Wednesday, April 24, 2024
 
NYT Notices Global Growth is Slow, and Readers Are Quick to Comment

NEW YORK Aug. 7 (DPI) – The New York Times printed on the front page of its Sunday edition today a promotion of more spending to ignite global growth, and before midnight Saturday nearly 800 readers had already posted comments on the NYTimes.com site.

No matter that many of the comments were unrelated riffs on income inequality, or ruminations on whether growth is important or necessary. Neil Irwin’s Upshot Column – headlined “We’re in a Low Growth World – How Did We Get Here? – makes the somewhat obvious point that GDP growth has slowed to a crawl across the globe.

Irwin quotes economist and former Obama adviser Lawrence Summers, who recommends a new wave of infrastructure spending, something both presidential candidates have proposed in recent days.

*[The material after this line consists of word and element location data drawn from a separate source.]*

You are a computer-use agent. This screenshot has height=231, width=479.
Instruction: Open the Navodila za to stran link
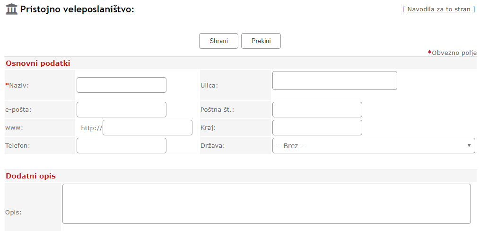438,9
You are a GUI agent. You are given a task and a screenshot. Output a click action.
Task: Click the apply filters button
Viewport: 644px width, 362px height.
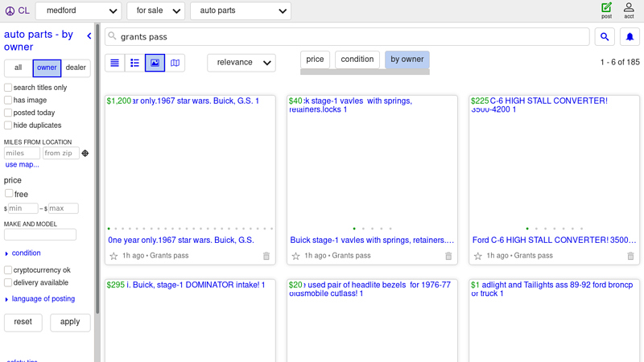[70, 322]
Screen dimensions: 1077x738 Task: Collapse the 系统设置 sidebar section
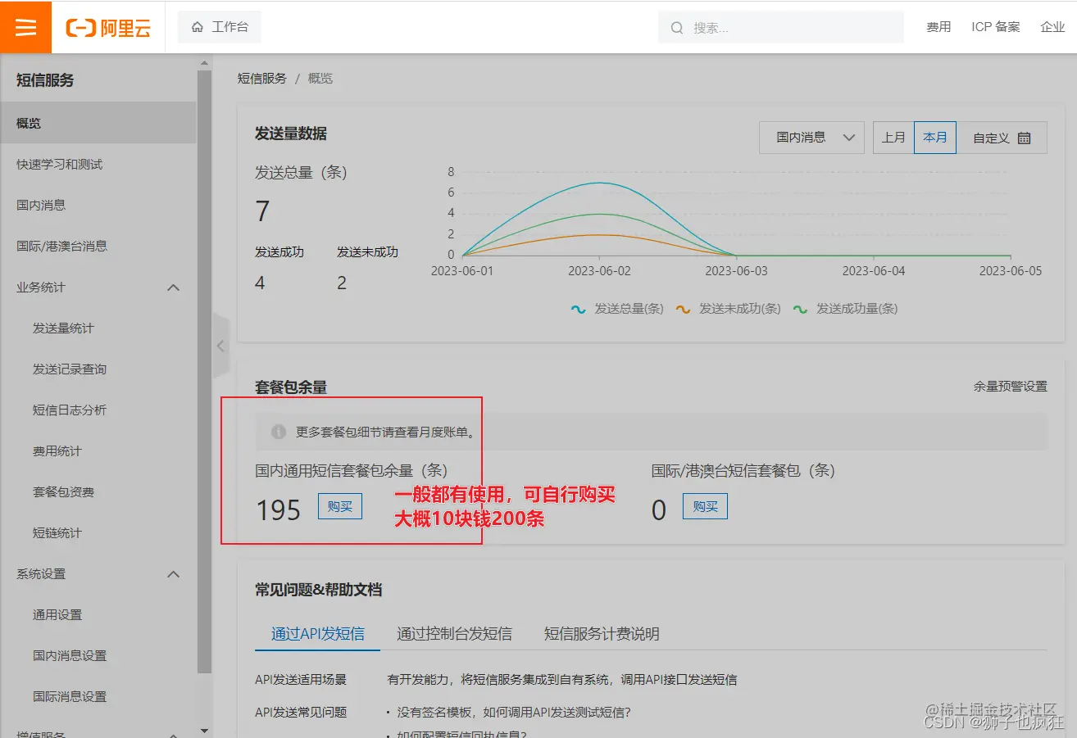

But Irwin’s report largely ignored the underlying issues that are impeding growth throughout the industrialized world. As one comment put it:

I kept waiting to read the word “debt” and the phrase “structural deficits” – not to mention the phrase “lack of business investment” – but they never once, not once, appeared in Mr. Irwin’s report. Their omission was so glaring that I found it  difficult to take his analysis – and his advocating for more Keynesian-style spending – seriously.

Another comment:

Government stimulus programs, including helicoter money (cash for clunkers), don’t materially increase gdp; they just pull gdp forward..providing an incentive for people buy today what they would otherwise bought next quarter or next year. Long term growth in GDP is driven by innovation..new products, things we never thought about or thought we would need…the iphone, computers, etc. Apple last quarter reporting spending billions on R&D…looking for the next big idea, and even with their record of success, analysts doubt whether they can consistently repeat. If the likes of Apple cannot consistently and assure the development of new ideas, how can we possibly believe that government can do it. Government should support fundamental research, but it is industry, start ups, venture capitalists and market driven profit seeking that innovates, and we need government policy and a tax system that encourages that. It is very difficult for corporations and firms to remain dominant across generations..just look at the S&P companies or the DOW and how much they change. It is impossible for the government to do it. Every little start up is a laboratory pursuing a new idea. That’s where the innovation comes from, and that’s where growth will come from.